== What is expected ==
Where the string "Dictionary" occurs in the material below, report the whole line.

== Task input ==
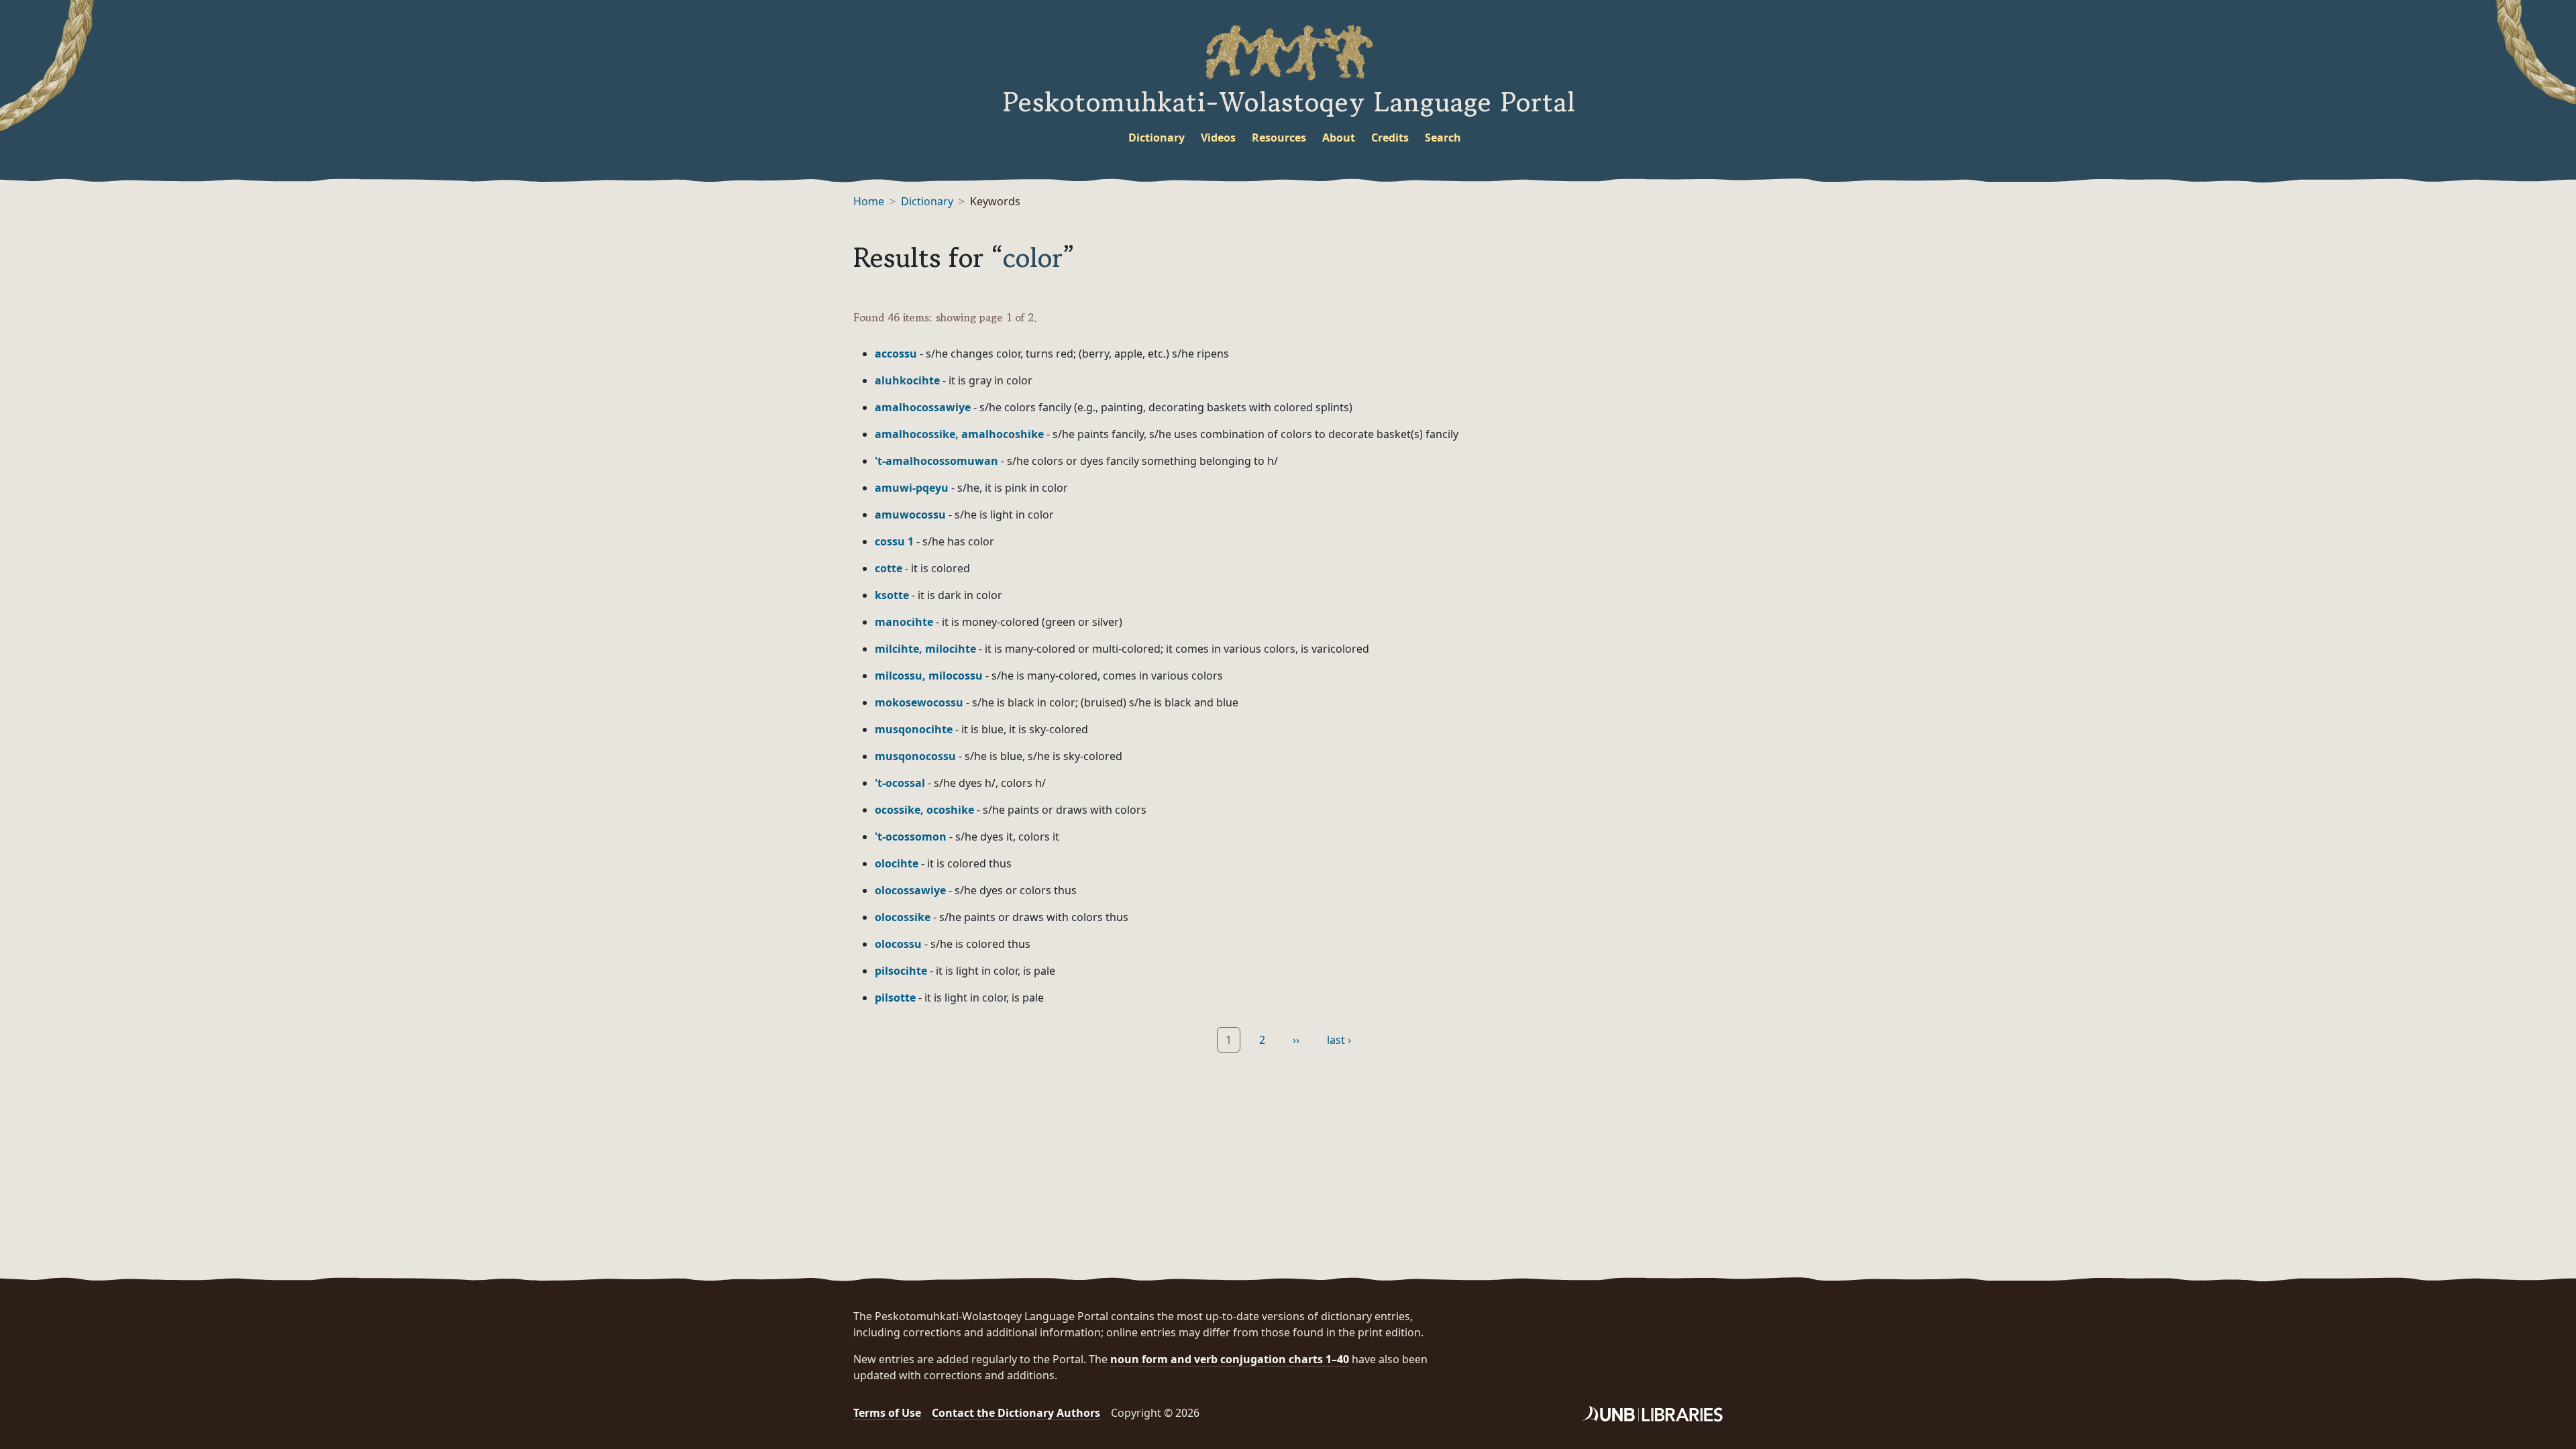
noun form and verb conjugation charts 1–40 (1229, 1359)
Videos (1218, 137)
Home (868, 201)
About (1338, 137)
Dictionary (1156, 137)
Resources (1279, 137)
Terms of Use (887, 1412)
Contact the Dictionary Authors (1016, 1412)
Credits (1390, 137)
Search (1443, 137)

== The completed task ==
Dictionary (1156, 137)
Contact the Dictionary Authors (1016, 1412)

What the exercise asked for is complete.